RECORDS FOR THIS TASK >>
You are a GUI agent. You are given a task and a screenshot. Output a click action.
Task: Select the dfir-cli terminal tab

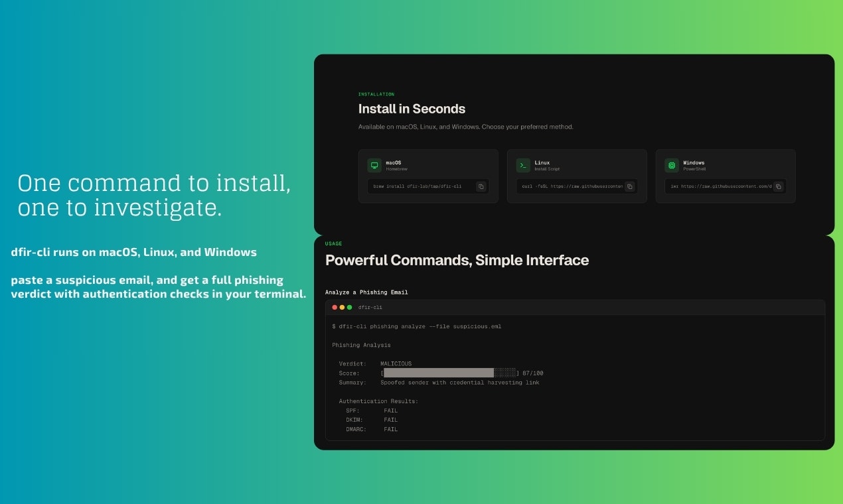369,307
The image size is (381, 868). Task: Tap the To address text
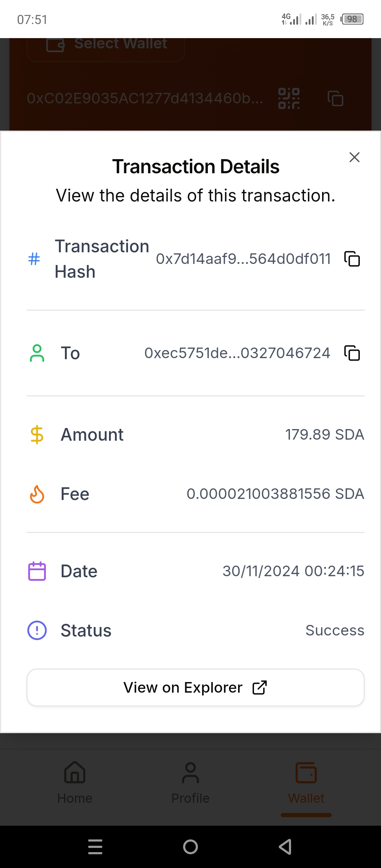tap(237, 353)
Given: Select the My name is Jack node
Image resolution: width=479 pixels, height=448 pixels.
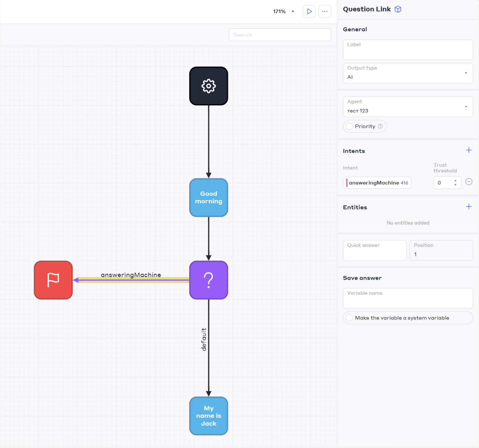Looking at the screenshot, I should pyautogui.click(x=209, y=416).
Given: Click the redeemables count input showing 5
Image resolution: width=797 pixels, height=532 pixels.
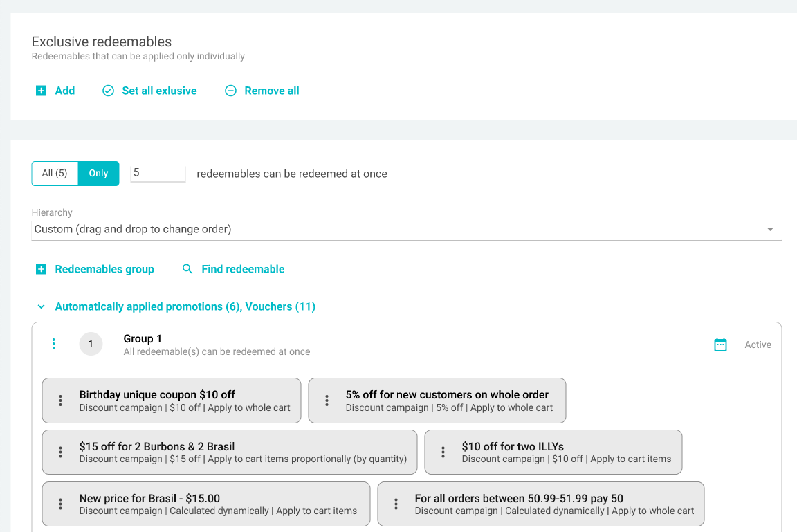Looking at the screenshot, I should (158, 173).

---

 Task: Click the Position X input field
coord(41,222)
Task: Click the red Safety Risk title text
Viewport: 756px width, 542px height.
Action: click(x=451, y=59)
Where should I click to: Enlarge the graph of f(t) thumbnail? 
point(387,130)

ASSIGNMENT >>
All that should appear in the answer is the lines above from the line with "Task: Select the dfir-cli terminal tab" through the line with "Given: Click the", retyped exactly, pictures left out.

OUTPUT OF THE EXERCISE >>
Task: Select the dfir-cli terminal tab

369,307
The image size is (381, 868). Task: Tap the To address text
tap(237, 353)
Given: Select the My name is Jack node
Image resolution: width=479 pixels, height=448 pixels.
Looking at the screenshot, I should pyautogui.click(x=209, y=416).
Given: Click the redeemables count input showing 5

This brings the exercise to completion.